What you are asked to do: Lines that include "computer" make up the answer; copy all of them from the data below.

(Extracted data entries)

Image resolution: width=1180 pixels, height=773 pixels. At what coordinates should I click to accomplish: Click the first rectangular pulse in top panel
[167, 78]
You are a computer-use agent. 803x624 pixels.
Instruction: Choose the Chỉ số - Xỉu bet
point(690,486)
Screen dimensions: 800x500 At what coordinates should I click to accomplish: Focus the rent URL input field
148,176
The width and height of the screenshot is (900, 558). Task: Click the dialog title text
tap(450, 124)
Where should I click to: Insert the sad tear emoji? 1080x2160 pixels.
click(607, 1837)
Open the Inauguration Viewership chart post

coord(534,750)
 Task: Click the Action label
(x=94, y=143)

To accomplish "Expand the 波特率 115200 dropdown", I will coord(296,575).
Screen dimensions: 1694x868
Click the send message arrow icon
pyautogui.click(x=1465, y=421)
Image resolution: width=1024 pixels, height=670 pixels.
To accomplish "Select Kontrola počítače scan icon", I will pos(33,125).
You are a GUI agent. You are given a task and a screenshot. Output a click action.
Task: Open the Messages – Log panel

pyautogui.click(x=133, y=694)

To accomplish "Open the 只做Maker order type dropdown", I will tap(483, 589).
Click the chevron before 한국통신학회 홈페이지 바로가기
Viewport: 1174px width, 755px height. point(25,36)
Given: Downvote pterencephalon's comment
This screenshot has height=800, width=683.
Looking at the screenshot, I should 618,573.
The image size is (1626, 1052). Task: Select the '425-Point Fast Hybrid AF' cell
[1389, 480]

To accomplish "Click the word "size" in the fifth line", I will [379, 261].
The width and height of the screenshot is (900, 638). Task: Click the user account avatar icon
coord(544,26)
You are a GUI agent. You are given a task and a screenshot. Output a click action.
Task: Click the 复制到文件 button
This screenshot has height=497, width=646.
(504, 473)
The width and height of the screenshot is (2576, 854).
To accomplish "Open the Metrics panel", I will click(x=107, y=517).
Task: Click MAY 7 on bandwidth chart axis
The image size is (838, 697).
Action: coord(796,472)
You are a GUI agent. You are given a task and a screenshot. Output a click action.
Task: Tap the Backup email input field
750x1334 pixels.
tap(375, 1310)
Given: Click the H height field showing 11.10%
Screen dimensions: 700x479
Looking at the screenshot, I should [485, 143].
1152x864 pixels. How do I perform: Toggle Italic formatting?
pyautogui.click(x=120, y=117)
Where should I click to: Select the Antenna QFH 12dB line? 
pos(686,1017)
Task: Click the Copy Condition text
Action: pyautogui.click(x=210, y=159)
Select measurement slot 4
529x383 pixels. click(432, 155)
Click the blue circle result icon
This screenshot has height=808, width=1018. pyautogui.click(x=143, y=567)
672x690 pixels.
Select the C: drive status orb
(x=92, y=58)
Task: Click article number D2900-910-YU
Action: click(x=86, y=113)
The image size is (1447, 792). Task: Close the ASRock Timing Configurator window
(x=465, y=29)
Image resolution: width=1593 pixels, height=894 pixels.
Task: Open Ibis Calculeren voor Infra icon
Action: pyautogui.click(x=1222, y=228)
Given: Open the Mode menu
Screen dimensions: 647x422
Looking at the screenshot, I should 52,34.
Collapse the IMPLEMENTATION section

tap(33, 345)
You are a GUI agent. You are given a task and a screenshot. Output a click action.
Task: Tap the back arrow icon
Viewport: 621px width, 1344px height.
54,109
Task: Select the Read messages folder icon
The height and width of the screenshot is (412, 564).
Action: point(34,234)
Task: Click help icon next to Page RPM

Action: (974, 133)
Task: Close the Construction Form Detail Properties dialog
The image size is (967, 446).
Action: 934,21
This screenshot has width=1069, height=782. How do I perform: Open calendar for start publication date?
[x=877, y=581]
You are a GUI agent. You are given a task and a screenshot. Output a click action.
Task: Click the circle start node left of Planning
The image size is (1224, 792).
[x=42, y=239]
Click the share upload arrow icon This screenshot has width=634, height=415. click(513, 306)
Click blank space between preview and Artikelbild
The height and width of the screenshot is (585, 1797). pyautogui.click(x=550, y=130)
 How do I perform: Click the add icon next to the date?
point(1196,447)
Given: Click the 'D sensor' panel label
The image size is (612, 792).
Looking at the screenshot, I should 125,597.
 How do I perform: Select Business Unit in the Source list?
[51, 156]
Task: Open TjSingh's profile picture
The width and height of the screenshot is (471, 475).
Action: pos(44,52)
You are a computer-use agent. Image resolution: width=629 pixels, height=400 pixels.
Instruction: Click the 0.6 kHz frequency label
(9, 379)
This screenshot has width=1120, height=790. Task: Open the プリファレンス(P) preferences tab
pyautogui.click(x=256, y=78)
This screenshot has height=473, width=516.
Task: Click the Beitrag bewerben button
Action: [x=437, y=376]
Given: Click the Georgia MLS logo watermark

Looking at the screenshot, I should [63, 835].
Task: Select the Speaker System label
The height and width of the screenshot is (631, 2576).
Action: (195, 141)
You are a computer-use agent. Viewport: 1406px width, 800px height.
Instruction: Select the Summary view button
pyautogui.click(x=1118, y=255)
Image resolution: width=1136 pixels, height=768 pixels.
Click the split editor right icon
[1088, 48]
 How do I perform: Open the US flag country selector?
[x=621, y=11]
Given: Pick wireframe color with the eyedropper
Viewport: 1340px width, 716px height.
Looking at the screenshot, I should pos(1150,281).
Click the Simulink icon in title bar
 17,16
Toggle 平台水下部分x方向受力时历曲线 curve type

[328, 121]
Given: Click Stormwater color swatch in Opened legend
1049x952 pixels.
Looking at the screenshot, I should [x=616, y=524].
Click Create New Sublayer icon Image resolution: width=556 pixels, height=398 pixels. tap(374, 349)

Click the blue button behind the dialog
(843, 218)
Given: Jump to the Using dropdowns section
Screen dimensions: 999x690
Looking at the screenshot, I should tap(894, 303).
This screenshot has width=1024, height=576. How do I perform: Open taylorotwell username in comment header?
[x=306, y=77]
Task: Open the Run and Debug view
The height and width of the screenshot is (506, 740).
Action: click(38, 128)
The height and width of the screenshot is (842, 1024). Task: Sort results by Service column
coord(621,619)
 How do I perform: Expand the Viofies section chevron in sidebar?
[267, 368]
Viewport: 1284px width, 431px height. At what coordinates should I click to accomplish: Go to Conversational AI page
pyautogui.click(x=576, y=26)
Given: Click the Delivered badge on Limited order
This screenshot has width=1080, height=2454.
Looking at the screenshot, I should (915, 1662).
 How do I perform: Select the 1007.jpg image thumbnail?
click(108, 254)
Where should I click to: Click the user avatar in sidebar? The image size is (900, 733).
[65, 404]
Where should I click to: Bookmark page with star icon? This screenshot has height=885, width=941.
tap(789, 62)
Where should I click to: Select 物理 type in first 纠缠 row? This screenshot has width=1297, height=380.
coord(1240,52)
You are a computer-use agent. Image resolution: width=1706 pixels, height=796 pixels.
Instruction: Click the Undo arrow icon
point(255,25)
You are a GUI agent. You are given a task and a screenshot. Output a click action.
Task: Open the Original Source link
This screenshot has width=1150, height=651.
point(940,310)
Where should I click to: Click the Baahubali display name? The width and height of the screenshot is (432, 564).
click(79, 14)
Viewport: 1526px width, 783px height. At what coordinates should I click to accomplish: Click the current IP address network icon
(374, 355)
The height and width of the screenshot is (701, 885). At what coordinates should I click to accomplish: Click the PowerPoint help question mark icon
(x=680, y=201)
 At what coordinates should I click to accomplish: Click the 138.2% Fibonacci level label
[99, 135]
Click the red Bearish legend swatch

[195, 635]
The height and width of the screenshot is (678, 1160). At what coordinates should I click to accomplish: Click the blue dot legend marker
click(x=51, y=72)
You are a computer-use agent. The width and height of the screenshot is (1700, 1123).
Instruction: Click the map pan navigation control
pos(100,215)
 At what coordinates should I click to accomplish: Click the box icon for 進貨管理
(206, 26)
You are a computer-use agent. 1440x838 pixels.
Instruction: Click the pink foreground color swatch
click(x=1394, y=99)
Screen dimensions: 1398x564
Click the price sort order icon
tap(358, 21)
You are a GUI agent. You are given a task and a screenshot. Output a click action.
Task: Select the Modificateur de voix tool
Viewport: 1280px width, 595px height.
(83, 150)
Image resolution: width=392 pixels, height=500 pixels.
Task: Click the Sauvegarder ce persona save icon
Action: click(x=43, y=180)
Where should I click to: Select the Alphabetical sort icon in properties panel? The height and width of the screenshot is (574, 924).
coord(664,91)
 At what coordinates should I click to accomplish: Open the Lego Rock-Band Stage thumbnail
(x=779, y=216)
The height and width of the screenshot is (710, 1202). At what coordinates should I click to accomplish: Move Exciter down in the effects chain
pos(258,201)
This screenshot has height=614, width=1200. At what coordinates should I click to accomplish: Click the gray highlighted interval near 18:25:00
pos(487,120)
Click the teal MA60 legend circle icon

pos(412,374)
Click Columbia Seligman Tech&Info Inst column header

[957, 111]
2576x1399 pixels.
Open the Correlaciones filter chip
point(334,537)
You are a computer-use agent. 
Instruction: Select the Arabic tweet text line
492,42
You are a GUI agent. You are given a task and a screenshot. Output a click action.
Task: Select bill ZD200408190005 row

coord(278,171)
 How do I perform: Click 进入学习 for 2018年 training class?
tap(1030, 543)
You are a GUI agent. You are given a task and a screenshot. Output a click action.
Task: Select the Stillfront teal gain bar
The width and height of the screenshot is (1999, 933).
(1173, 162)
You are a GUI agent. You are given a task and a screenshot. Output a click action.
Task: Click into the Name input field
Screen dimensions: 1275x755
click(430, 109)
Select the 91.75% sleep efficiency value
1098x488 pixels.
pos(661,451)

Response:
You are a computer-use agent. 803x624 pixels.
You are a computer-use agent. Image resolution: width=629 pixels, height=400 pixels.
You are a computer-use agent. Viewport: 1406px width, 800px height.
You are a computer-use agent. Image resolution: width=1706 pixels, height=796 pixels.
You are a computer-use agent. The width and height of the screenshot is (1700, 1123).
You are a computer-use agent. 1440x838 pixels.
You are a computer-use agent. 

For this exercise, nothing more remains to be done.